Fortigate 100E – User Names in Syslog

authenticationfortigatefortinetsyslogwindows

I am monitoring the traffic from a Fortinet Fortigate 100E firewall and I am seeing the user name of a former employee whose local and domain accounts were deleted. I can't ask Fortinet support directly because they want me to register the device but it doesn't belong to me or my company, I'm an external analyst. Someone else asked the same question on the Fortinet community and got no response anyway.

I don't understand what the fields unauthuser , unauthusersource , dstunauthuser and dstunauthusersource refer to. The documentation does not provide any description.

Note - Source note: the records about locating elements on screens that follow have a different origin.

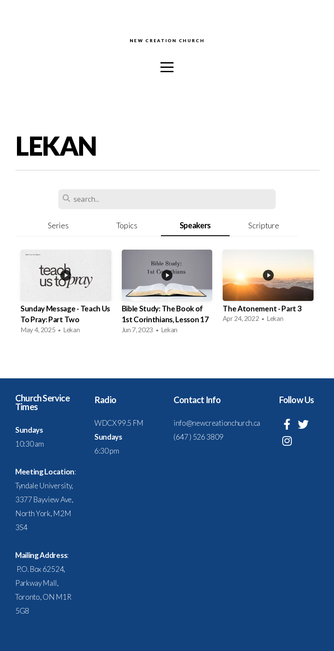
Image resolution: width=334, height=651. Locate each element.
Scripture (263, 225)
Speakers (195, 225)
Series (58, 225)
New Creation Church (167, 40)
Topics (126, 225)
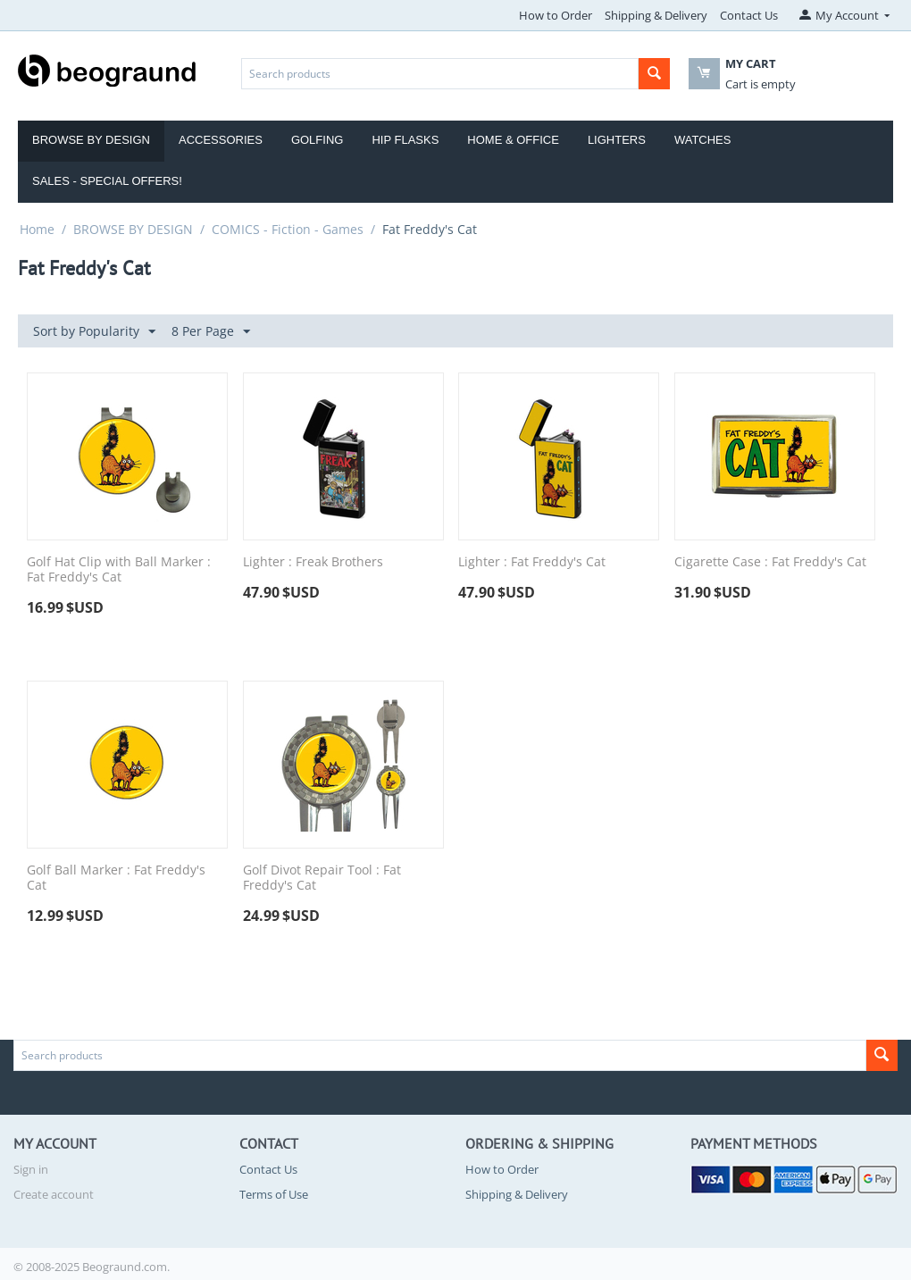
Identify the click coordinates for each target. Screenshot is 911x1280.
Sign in (30, 1169)
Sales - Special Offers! (107, 181)
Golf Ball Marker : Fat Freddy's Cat (116, 878)
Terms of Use (273, 1194)
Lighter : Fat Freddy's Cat (532, 562)
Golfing (317, 139)
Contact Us (749, 15)
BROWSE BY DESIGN (133, 229)
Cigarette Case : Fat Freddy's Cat (770, 562)
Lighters (617, 139)
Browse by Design (91, 139)
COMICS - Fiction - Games (288, 229)
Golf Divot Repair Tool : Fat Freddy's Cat (322, 878)
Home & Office (513, 139)
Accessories (221, 139)
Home (37, 229)
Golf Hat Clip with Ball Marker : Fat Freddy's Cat (119, 570)
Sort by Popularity (94, 331)
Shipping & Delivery (656, 15)
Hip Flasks (405, 139)
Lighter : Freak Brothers (313, 562)
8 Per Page (210, 331)
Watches (702, 139)
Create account (53, 1194)
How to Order (555, 15)
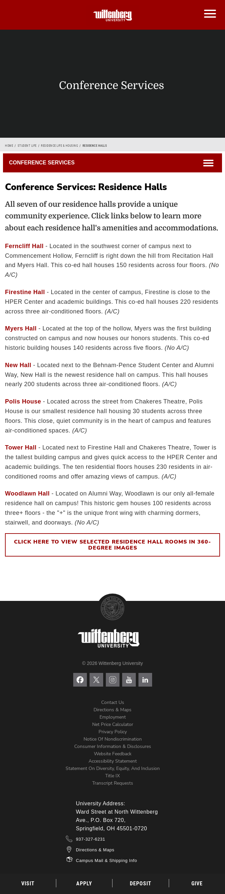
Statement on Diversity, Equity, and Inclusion (113, 768)
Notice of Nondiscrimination (113, 739)
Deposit (140, 883)
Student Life (27, 145)
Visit (28, 883)
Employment (113, 717)
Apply (84, 883)
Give (197, 883)
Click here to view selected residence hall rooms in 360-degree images (112, 545)
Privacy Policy (113, 732)
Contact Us (112, 702)
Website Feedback (112, 754)
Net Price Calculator (112, 724)
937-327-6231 (90, 839)
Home (9, 145)
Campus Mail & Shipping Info (106, 860)
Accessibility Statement (113, 761)
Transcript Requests (112, 783)
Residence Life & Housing (59, 145)
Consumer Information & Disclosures (112, 746)
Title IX (112, 776)
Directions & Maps (112, 710)
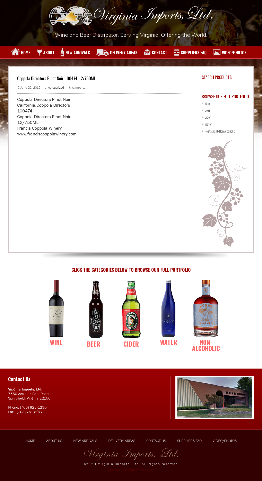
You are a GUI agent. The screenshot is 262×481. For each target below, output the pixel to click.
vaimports (78, 87)
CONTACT (155, 52)
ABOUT (45, 52)
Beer (207, 110)
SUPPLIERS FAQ (190, 52)
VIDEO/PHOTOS (229, 52)
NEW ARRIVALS (75, 52)
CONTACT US (156, 441)
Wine (207, 103)
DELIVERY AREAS (116, 52)
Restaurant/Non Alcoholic (220, 131)
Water (208, 124)
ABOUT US (54, 441)
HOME (20, 52)
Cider (208, 117)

For instance, here we see the Linux machine running a Zabbix Proxy pinging a Windows host:

Sep 16 09:43:22 10.100.6.60 date=2021-09-16 time=09:40:18 devname="(omissis)" devid="(omissis)" eventtime=1631778018785142954 tz="+0200" logid="0000000013" type="traffic" subtype="forward" level="notice" vd="root" srcip=192.168.1.22 identifier=34131 srcintf="lan" srcintfrole="lan" dstip=172.1.2.16 dstintf="dmz" dstintfrole="dmz" srccountry="Reserved" dstcountry="Reserved" sessionid=87825032 proto=1 action="accept" policyid=2 policytype="policy" poluuid="(omissis)" policyname="LAN1 to LAN3 all" service="PING" trandisp="noop" duration=62 sentbyte=252 rcvdbyte=252 sentpkt=3 rcvdpkt=3 appcat="unscanned" srchwvendor="Microsoft" osname="Linux" mastersrcmac="(omissis)" srcmac="(omissis)" srcserver=0 dsthwvendor="Microsoft" dstosname="Windows" dstswversion="10" dstunauthuser="XCX005123_admin" dstunauthusersource="kerberos" masterdstmac="(omissis)" dstmac="(omissis)" dstserver=0

The anomaly in this log line is:

dstunauthuser="XCX005123_admin" dstunauthusersource="kerberos"

The user XCX005123_admin does not exist anymore but even if it did, what does it have to do with a Linux machine pinging a Windows host?

How does the firewall actually retrieve such information, even if it were correct?

Not only that, I also have a bunch of RDP/3389 connections that are attributed to user XCX005123_admin where in reality it's someone else doing them.

Best Answer

A Fortigate uses an FSSO module (Fortinet Single Sign On) where these attributions are configured (part of Security Fabric for FortiOS 6.x). For instance, AD logins can be monitored by source IP via DC Agents (installed on Active Directory domain controllers).

Attibutions are resolved at the time of session creation. The FGT cannot look into the source host (without a terminal server agent), so the attribution might not match the actual user if the configuration isn't air-tight - e.g. when no verify method is used and DHCP leases change frequently, without static reservations, FSSO user attribution can be completely wrong. Windows client can use Workstation Verify via remote registry or WMI, but for Linux clients I have no clue.

An analysis in hindsight can get complicated very quickly, especially when things have changed. Feel free to add available details to the authentication and attribution configuration to your question (FSSO config on FGT, deployed DC agents and their config, ...) and we can see where that leads.